Conflict-free replication (CRDTs): As CRDTs mature, multi-leader replication without conflict resolution becomes feasible for more data types.
Geo-replicated strong consistency: Spanner and CockroachDB have demonstrated this is possible. As the latency cost decreases (better interconnects, edge locations), more applications will adopt it.

Exercises

Replication Lag Measurement: Set up a PostgreSQL primary-standby with async replication. Write 100,000 rows to the primary as fast as possible. On the standby, poll pg_stat_replication every 100ms and log bytes_behind. Plot the replication lag over time.
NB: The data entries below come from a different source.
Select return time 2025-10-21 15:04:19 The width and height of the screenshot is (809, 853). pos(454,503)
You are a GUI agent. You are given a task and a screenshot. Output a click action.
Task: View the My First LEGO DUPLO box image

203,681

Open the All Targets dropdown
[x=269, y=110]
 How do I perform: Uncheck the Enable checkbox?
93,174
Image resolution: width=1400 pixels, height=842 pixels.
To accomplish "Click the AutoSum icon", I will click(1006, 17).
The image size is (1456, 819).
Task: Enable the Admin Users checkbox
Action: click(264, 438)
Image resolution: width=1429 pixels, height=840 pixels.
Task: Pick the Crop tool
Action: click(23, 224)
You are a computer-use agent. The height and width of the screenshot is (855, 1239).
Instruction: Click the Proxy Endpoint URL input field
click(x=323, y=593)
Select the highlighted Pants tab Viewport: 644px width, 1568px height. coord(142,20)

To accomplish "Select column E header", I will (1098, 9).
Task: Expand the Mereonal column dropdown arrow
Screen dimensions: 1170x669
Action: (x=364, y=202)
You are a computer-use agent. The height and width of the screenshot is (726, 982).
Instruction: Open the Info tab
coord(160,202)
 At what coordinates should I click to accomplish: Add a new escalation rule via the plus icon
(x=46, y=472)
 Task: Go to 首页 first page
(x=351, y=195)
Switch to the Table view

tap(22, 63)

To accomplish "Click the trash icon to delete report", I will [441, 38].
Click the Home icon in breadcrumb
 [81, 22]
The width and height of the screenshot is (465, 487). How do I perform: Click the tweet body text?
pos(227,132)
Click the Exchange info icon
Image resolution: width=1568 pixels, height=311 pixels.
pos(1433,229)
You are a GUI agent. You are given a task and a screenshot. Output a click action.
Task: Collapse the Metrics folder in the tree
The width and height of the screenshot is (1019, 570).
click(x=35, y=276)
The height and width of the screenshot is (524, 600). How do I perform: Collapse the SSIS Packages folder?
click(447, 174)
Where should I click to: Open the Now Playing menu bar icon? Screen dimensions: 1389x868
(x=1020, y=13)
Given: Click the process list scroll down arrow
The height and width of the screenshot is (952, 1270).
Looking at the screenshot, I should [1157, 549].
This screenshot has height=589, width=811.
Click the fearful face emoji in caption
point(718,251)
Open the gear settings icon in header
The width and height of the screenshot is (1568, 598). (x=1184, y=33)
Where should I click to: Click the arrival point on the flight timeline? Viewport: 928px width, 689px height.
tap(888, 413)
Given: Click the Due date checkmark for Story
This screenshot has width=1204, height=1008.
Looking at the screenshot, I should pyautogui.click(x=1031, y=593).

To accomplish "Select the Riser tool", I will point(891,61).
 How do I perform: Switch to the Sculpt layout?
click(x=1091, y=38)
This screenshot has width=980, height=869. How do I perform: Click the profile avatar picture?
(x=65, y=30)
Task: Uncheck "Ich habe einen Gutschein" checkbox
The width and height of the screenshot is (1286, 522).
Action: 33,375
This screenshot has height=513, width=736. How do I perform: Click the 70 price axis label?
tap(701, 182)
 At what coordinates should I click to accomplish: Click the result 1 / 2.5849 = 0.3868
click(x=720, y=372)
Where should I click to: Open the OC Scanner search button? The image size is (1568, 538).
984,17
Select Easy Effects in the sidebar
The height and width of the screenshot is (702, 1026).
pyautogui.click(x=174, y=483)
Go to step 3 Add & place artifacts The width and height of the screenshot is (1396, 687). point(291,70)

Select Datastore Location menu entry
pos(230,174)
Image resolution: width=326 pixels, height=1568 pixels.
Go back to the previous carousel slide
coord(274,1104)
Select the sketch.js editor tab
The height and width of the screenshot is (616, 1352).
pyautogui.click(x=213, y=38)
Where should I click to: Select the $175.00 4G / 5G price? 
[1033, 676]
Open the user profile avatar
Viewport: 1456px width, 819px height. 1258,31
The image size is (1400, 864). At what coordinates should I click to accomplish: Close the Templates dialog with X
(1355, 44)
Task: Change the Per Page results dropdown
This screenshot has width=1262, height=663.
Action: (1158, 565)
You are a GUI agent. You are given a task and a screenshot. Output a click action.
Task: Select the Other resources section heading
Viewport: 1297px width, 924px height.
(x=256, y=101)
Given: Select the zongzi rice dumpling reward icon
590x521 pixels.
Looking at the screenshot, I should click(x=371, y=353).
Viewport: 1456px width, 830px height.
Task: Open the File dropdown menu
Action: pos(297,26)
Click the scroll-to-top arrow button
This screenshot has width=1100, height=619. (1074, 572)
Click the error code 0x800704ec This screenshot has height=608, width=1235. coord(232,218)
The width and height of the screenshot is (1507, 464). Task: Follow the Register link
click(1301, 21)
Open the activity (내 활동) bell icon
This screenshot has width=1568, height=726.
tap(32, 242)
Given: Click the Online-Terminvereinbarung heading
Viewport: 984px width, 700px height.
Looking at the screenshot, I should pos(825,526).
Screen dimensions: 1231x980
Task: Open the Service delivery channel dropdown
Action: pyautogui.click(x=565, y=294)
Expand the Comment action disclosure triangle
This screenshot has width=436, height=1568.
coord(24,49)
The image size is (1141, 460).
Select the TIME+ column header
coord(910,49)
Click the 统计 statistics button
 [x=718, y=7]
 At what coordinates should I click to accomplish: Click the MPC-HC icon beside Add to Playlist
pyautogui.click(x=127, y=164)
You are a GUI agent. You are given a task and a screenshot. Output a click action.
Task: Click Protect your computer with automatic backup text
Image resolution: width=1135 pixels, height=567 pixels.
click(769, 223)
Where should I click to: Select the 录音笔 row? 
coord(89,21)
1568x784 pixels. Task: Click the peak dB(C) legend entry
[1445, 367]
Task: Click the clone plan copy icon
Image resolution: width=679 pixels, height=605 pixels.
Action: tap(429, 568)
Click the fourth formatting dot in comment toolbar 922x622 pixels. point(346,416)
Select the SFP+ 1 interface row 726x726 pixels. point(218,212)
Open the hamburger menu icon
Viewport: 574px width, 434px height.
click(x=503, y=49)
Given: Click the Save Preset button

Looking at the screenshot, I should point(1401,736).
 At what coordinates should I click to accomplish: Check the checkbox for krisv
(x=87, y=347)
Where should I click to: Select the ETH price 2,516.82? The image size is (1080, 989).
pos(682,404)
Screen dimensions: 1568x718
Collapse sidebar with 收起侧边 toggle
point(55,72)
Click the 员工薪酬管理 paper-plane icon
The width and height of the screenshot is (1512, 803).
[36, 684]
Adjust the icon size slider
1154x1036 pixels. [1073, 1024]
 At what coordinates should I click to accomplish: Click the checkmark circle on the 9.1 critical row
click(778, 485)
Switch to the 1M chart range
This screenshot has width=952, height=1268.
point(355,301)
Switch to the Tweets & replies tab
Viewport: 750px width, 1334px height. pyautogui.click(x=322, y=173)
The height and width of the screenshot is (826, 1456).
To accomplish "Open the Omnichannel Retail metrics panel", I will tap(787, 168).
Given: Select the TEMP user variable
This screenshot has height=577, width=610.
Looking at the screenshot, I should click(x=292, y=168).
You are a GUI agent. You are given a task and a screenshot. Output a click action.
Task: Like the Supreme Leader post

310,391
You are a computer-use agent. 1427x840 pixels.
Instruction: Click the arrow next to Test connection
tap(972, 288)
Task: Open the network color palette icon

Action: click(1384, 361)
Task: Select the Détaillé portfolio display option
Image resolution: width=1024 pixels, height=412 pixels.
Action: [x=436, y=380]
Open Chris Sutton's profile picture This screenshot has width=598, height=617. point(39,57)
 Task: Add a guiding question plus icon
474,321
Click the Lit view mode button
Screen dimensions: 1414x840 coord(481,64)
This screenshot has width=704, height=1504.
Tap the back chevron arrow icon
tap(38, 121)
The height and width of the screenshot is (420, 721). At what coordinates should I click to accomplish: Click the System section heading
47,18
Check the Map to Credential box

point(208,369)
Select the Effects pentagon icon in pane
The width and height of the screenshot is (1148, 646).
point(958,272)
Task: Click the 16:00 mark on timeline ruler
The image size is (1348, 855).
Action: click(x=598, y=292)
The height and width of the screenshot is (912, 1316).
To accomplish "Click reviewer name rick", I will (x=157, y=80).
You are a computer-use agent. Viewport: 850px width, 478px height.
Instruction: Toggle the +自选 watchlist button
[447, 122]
At what write rate does lag exceed 1 second?
Quorum Math: For a Cassandra cluster with N=5 replicas: (a) Calculate all W, R pairs where W+R>N (strong consistency). (b) For each pair, calculate how many node failures each can survive while still allowing writes and reads. (c) For N=5, RF=3 with W=2, R=2: is this strongly consistent? What happens if 2 nodes fail?
Conflict Resolution: Implement a simple multi-leader key-value store with 3 "leaders." Simulate a network partition where leaders A and B accept concurrent writes to the same key. Implement three conflict resolution strategies: (a) LWW with physical timestamp, (b) LWW with Lamport clock, (c) multi-value register (keep both, return both to client). Compare results for 1000 random concurrent writes.
Chain Replication: Implement a 3-node chain replication system. Write a test that: (a) sends 100 writes to the head, (b) simulates the middle node failing during write #50, (c) verifies that the tail only has the writes that completed the full chain before the failure, (d) promotes the tail to the new middle after replacing the failed node.
Kafka Replication Deep Dive: Set up a 3-broker Kafka cluster with a topic having RF=3. Using kafka-consumer-groups and kafka-log-dirs tools: (a) measure the ISR shrink time when you kill a broker, (b) measure the time for the killed broker to rejoin ISR after restart, (c) compare end-to-end latency for acks=1 vs acks=all under normal operation and during broker failure.

References

Oki, B. M., & Liskov, B. H. (1988). "Viewstamped Replication: A New Primary Copy Method to Support Highly-Available Distributed Systems." PODC 1988.
DeCandia, G., et al. (2007). "Dynamo: Amazon's Highly Available Key-value Store." SOSP 2007.
van Renesse, R., & Schneider, F. B. (2004). "Chain Replication for Supporting High Throughput and Availability." OSDI 2004.
Kreps, J., Narkhede, N., & Rao, J. (2011). "Kafka: A Distributed Messaging System for Log Processing." NetDB Workshop at VLDB 2011.
Ports, D. R. K., Clements, A. T., Zhang, I., Madden, S., & Liskov, B. (2010). "Transactional Consistency and Automatic Management in an Application Data Cache." OSDI 2010.
Bernstein, P. A., & Goodman, N. (1987). "Multiversion Concurrency Control — Theory and Algorithms." ACM Transactions on Database Systems, 8(4), 465–483.
Özsu, M. T., & Valduriez, P. (2011). Principles of Distributed Database Systems (3rd ed.). Springer.